The script is started using php, so the solutions should preferably run in php.

The best way I've found is to set them up as cronjobs to execute at specific times. I have around 30 cronjobs configured to start at various times meaning you can set specific times per scrap.

Executing a PHP cmmand by cronjob at 5pm every day:

* 17 * * * php /opt/test.php

If you execute the scrapy python command via cronjob, its:

* 17 * * * cd /opt/path1/ && scrapy crawl site1

If your using virtualenv for you python then its

* 17 * * * source /opt/venv/bin/activate && cd /opt/path1/ && scrapy crawl site1

Sorry to disappoint you but there's nothing clever nor any minimization problem in what you describe because you don't state anything about dependencies between crawling jobs. Independent jobs will take ~ TOTAL_TIME/THROUGHPUT regardless of how you order them.

scrapyd will start processing the next job as soon as one finishes. The "8 at a time" isn't some kind of bucket thing so there's no combinatorial/dynamic programming problem here. Just throw all 28 jobs to scrapyd and let it run. When you poll and find it idle, you can shut down your server.
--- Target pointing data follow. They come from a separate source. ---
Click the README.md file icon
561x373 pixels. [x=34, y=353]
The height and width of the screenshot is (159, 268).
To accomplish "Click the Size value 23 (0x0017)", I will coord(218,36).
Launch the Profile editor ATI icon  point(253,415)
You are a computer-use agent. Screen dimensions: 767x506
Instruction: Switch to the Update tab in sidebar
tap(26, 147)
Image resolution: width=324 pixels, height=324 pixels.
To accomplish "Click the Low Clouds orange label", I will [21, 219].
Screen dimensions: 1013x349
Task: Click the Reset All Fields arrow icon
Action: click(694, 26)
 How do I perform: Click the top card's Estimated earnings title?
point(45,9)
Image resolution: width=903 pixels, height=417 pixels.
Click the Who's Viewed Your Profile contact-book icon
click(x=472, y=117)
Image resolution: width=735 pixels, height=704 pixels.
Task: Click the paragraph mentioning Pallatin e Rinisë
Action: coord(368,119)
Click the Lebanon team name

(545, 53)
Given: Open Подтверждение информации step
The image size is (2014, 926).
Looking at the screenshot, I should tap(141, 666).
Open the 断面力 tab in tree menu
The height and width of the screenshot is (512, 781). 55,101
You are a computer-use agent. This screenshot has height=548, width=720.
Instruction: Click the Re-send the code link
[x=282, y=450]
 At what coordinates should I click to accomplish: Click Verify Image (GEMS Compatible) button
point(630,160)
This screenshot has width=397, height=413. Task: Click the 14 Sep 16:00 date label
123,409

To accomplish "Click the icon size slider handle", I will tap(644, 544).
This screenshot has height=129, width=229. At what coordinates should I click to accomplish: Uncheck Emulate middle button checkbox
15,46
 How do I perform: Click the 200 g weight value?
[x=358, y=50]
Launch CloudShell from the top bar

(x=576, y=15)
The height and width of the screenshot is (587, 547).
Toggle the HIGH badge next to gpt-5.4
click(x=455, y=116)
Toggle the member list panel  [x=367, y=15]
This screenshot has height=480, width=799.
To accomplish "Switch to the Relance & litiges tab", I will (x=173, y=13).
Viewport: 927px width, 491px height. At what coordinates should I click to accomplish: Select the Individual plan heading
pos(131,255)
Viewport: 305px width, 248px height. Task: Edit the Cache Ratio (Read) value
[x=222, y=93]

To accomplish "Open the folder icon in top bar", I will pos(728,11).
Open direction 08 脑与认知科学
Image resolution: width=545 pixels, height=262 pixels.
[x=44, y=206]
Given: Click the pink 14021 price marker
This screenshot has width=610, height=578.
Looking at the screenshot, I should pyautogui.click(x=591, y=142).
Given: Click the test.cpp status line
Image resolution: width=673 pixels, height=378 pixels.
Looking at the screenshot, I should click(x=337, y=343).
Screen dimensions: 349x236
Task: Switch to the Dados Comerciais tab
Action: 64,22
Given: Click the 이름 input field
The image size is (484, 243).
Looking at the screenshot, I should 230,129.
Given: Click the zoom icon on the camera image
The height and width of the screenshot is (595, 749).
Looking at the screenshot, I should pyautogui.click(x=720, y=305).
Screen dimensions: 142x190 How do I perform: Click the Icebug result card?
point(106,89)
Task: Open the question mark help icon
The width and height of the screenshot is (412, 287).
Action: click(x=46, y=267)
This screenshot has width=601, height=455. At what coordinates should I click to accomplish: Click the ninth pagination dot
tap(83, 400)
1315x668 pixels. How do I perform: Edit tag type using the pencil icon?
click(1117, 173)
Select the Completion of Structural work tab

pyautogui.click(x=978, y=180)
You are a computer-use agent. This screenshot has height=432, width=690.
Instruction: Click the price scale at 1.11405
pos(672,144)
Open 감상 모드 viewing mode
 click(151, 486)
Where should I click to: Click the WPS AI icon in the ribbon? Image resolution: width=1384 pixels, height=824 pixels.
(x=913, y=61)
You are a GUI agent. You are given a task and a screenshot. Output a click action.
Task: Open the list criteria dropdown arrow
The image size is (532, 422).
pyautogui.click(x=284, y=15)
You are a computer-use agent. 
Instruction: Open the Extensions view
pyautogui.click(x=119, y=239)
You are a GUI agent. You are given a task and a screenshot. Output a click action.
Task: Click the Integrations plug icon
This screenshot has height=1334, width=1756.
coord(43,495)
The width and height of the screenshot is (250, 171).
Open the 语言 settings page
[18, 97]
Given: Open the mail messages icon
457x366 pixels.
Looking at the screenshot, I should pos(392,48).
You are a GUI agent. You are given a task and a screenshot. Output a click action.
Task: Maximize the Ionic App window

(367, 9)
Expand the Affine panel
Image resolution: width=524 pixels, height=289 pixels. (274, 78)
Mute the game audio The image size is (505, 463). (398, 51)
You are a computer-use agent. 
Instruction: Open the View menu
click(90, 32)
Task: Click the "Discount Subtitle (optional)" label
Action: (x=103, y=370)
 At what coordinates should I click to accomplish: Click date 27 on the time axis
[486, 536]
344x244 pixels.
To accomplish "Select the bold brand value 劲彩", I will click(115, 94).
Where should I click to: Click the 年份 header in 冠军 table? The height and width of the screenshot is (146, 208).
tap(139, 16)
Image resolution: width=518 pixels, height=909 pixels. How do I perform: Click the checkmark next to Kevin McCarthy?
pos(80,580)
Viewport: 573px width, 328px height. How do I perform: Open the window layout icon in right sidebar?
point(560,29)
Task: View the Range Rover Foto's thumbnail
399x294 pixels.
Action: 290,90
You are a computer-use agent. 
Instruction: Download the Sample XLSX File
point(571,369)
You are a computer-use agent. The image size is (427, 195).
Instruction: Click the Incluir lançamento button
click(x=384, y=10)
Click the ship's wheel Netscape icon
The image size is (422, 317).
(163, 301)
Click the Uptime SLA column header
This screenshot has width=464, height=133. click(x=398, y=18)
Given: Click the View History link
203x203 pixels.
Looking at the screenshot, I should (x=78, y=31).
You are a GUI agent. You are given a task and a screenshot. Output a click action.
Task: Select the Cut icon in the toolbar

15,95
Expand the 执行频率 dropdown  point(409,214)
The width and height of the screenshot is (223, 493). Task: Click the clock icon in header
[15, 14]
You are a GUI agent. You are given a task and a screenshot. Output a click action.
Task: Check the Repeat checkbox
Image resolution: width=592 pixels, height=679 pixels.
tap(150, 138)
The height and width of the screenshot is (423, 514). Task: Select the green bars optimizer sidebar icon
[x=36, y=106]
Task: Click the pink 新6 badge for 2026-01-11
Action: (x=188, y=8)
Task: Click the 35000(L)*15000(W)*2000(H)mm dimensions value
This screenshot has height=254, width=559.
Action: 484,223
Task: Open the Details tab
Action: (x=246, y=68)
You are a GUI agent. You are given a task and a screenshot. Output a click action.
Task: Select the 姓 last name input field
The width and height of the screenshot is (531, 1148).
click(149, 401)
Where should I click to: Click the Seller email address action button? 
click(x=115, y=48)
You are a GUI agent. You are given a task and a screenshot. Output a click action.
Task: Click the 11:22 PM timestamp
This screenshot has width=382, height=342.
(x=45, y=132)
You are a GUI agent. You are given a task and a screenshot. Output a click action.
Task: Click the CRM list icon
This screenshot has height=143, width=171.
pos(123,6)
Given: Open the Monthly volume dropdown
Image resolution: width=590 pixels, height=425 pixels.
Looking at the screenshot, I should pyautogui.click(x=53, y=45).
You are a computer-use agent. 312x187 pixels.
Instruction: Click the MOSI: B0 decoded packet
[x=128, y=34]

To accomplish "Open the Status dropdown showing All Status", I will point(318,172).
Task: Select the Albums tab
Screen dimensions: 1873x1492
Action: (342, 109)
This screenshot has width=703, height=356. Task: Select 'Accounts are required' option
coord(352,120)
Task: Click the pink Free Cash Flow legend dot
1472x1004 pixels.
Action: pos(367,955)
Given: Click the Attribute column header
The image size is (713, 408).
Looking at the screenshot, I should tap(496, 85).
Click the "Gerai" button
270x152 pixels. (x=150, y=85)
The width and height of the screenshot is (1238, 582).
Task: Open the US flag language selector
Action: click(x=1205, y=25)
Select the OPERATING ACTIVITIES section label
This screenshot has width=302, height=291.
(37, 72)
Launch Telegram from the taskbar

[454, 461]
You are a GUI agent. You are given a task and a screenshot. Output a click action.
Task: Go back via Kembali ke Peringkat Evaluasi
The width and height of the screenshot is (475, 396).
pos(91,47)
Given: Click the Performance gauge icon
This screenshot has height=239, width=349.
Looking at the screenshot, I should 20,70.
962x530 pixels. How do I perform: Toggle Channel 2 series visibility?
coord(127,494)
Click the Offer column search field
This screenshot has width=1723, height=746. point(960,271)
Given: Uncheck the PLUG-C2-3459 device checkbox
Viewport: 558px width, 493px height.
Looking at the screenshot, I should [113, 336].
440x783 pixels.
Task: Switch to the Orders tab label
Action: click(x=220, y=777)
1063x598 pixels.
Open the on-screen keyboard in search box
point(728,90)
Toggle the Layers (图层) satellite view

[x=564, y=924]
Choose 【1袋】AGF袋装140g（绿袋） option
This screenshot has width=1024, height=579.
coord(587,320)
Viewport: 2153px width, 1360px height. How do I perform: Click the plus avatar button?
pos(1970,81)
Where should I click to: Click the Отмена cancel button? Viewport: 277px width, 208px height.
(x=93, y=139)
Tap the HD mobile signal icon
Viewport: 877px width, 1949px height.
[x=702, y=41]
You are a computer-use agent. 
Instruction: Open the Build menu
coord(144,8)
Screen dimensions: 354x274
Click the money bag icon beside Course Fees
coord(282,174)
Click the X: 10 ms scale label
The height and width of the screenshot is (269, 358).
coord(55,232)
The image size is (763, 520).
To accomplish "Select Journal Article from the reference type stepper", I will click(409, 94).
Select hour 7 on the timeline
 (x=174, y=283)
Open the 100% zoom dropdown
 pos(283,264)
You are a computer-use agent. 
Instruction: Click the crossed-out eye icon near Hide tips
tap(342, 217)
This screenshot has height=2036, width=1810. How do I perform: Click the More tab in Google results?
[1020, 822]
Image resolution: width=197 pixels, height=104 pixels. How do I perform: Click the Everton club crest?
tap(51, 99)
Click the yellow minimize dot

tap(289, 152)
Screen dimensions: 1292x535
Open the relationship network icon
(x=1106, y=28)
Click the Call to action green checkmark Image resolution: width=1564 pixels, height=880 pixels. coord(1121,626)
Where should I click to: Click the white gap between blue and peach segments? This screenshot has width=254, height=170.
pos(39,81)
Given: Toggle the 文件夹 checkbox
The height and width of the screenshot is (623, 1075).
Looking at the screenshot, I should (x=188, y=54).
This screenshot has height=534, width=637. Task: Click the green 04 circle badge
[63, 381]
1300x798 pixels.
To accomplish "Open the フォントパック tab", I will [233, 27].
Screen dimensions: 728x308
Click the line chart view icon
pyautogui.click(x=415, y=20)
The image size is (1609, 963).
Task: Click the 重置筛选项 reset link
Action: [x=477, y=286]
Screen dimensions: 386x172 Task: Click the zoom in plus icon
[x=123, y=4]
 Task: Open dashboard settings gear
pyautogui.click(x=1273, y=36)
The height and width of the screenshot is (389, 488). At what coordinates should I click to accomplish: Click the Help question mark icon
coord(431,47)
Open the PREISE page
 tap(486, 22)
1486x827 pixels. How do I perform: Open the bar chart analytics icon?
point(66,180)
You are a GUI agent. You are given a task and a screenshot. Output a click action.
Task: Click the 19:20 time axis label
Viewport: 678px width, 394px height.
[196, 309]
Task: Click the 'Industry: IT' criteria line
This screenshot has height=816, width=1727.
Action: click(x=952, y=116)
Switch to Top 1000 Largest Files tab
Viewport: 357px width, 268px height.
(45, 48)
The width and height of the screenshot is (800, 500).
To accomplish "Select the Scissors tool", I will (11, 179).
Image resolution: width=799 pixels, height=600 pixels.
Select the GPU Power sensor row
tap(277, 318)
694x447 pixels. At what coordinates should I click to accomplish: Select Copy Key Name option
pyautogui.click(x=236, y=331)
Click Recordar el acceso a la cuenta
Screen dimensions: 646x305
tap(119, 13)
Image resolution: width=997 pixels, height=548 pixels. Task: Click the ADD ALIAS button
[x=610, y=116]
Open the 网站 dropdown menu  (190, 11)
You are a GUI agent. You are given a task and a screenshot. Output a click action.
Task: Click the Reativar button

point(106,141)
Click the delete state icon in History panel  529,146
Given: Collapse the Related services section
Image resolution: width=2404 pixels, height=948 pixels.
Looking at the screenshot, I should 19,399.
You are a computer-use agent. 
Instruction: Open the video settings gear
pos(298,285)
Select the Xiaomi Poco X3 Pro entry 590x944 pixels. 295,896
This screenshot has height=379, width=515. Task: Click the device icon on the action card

You might have some little benefits by scheduling longest jobs first. You can quickly squeeze a few tiny jobs on the idle slots while the last few long jobs finish. But unless you're in some ill case, those benefits shouldn't be major.

Note also that this number "8" - I guess enforced by max_proc_per_cpu and/or max_proc - is somewhat arbitrary. Unless that's the number where you hit 100% CPU or something, maybe a larger number would be better suited.

If you want major benefits, find the 2-3 top largest jobs and find a way to cut them in half e.g. if you're crawling a site with vehicles split the single crawl to two, one for cars and one for motorbikes. This is usually possible and will yield more significant benefits than reordering. For example, if your longer job is 8 hours and the next longer is 5, by splitting the longest to two-4hour crawls, you will make the 5-hour one be the bottleneck potentially saving your server 3 hours.